Exercise data →
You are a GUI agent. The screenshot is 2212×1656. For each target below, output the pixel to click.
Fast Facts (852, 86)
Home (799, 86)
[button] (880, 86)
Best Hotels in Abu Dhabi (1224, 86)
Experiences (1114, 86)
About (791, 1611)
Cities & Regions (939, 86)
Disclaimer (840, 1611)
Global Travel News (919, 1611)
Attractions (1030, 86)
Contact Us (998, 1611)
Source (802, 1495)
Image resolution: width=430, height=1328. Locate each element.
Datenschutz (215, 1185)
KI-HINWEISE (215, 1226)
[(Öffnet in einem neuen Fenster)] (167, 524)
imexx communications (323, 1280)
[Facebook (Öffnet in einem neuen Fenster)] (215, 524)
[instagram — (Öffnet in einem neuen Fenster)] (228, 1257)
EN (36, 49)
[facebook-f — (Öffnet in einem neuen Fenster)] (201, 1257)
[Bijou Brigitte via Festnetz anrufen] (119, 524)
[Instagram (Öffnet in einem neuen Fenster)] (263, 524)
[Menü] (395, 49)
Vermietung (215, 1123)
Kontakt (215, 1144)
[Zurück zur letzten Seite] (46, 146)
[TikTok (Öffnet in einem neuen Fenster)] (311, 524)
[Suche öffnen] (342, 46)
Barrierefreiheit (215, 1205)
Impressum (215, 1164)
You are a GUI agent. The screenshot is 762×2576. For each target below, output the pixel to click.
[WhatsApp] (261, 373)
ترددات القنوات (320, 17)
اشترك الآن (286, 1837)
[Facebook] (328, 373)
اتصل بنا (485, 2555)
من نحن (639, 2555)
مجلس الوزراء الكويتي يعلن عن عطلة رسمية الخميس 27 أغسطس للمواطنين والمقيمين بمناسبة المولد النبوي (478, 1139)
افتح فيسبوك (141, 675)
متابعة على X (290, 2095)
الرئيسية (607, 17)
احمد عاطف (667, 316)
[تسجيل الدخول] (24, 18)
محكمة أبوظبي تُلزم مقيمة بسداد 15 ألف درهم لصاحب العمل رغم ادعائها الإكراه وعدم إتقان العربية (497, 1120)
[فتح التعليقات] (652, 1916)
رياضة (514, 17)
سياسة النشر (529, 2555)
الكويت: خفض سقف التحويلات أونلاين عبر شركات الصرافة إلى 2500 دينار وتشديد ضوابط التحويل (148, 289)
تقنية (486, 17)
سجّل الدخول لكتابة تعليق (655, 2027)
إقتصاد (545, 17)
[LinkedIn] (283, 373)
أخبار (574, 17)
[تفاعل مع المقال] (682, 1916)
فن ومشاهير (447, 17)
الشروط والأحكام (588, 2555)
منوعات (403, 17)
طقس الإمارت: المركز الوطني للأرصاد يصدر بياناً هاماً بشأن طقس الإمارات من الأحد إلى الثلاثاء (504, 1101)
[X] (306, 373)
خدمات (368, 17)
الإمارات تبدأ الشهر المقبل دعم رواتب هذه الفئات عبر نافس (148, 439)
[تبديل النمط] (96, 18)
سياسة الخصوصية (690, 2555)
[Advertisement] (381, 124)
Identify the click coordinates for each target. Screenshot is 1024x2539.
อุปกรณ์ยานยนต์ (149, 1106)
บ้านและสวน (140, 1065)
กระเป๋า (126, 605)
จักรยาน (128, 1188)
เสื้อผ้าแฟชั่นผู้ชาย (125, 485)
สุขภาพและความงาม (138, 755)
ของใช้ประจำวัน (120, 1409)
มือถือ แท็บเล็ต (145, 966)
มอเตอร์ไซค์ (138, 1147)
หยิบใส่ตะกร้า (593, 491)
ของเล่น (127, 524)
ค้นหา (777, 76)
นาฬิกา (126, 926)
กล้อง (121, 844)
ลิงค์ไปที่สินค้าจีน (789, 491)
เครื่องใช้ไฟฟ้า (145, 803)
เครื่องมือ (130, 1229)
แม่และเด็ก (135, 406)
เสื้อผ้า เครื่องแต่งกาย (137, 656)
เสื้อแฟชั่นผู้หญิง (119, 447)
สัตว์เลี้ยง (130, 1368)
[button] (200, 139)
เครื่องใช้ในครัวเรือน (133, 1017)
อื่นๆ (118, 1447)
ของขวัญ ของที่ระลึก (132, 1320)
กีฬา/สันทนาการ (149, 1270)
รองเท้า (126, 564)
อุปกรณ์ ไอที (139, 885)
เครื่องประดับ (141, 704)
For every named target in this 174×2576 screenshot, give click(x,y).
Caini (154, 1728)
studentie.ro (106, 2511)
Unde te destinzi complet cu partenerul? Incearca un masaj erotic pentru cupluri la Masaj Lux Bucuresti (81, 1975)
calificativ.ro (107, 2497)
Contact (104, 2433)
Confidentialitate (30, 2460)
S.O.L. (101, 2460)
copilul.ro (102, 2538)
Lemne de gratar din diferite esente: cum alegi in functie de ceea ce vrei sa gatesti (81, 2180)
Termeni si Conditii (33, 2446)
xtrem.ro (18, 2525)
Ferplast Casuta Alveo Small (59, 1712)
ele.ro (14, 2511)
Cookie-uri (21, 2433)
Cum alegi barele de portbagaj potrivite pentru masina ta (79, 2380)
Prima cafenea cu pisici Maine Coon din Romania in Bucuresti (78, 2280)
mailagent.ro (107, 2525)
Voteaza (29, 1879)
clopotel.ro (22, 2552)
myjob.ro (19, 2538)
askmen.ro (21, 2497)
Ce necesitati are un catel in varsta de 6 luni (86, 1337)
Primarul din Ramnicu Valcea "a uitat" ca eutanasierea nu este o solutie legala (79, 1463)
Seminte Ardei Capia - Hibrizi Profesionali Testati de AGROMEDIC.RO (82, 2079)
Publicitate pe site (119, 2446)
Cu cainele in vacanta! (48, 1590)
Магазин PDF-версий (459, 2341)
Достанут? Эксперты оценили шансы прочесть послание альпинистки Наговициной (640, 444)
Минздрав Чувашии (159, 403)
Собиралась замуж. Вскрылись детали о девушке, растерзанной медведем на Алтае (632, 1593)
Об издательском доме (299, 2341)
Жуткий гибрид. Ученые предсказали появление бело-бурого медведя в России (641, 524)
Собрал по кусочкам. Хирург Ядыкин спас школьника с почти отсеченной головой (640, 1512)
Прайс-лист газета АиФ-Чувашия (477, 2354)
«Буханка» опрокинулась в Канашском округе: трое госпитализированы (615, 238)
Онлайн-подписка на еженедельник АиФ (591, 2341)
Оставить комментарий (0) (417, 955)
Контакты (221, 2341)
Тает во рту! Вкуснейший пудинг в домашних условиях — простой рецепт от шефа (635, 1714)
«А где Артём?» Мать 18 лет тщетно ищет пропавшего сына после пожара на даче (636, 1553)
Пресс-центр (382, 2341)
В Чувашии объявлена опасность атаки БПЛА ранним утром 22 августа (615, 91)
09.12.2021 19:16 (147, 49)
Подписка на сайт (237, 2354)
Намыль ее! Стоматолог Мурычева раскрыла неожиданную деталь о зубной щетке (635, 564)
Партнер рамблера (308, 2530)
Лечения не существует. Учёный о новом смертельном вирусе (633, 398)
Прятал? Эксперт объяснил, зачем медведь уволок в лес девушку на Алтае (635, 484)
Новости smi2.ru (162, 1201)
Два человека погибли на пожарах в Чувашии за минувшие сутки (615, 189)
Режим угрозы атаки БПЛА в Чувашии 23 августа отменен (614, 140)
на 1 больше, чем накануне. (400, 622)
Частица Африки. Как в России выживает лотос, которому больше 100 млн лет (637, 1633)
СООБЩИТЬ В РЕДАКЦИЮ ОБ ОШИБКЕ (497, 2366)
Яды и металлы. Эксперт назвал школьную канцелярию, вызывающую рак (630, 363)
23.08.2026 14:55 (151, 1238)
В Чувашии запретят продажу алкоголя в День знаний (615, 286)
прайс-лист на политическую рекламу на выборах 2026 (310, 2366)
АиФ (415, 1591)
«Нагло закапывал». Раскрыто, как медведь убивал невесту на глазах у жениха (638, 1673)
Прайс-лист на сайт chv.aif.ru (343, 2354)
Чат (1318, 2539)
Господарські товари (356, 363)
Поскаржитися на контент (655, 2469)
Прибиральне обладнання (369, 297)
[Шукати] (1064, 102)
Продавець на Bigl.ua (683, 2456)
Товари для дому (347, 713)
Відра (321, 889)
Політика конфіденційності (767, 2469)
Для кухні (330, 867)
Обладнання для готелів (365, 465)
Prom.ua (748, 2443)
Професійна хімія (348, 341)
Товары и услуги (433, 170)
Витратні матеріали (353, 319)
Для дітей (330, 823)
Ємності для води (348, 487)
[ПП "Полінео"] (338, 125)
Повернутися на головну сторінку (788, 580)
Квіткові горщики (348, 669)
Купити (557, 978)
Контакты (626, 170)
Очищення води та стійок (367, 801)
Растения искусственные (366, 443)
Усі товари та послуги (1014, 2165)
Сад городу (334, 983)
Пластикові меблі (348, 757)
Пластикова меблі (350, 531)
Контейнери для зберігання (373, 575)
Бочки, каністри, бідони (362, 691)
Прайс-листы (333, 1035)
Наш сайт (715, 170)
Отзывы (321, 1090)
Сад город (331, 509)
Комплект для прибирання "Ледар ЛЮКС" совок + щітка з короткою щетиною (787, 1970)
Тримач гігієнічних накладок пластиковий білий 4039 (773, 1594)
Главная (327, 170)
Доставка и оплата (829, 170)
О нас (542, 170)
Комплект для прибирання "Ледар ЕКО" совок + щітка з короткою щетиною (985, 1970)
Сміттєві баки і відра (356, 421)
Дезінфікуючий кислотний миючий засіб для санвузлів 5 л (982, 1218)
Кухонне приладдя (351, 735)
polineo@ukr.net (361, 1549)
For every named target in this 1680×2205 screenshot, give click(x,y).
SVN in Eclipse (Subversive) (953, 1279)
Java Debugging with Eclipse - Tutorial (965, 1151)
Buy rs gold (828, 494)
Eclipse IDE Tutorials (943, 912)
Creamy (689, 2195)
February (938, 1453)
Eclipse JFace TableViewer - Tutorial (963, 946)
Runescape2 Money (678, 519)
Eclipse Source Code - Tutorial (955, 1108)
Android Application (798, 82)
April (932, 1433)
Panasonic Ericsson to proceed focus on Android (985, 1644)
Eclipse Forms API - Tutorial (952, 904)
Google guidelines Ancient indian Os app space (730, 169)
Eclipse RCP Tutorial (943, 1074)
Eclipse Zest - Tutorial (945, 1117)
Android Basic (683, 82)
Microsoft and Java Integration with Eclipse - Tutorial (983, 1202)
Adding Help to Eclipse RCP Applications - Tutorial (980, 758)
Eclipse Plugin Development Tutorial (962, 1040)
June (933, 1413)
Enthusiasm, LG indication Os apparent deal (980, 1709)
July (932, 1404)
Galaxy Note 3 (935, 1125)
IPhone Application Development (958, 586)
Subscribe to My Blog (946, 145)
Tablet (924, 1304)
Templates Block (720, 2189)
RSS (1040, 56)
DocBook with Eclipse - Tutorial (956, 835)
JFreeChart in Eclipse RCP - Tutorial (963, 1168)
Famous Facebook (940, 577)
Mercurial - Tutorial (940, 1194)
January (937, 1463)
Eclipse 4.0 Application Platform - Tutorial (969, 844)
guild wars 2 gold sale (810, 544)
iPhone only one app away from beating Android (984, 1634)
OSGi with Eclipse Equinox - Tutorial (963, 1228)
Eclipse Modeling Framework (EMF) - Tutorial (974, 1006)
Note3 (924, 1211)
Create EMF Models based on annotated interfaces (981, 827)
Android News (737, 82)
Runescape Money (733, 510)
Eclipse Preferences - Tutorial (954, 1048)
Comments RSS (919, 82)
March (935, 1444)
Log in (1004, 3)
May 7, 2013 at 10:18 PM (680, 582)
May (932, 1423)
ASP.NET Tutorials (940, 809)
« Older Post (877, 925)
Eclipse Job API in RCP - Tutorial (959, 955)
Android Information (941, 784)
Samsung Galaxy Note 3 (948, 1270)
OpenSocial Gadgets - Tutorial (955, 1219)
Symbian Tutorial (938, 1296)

Work to complete →
For the records above, state the count of lines where "Алтае" appears, without any other text.

Result of the exercise →
2